** Exercise details **
Entries follow. Return each line that contains the word "computer".

Start of Block

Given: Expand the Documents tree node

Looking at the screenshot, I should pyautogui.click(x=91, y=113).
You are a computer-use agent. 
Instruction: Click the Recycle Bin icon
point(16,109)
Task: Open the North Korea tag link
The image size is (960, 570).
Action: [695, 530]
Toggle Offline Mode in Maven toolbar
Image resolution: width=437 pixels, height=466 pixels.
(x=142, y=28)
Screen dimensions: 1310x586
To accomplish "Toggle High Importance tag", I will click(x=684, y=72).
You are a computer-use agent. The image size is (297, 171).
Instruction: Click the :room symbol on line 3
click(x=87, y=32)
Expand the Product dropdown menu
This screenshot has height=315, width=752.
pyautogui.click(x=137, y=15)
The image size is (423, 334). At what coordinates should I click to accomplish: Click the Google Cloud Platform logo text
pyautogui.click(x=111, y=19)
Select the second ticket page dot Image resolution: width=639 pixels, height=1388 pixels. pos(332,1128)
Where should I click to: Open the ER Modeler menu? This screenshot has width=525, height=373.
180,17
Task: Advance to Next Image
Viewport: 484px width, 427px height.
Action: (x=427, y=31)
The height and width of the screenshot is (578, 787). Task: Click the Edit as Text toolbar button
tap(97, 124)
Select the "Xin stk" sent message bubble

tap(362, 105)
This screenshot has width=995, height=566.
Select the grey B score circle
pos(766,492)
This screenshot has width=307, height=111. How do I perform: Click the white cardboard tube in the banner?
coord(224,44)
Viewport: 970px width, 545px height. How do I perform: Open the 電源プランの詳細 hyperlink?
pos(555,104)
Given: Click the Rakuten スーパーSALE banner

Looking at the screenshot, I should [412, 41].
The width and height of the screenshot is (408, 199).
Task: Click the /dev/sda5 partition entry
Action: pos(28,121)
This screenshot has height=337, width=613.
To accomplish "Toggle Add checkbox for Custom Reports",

End of Block

** Solution to this problem **
You are a computer-use agent. 
You are a computer-use agent. The image size is (297, 171).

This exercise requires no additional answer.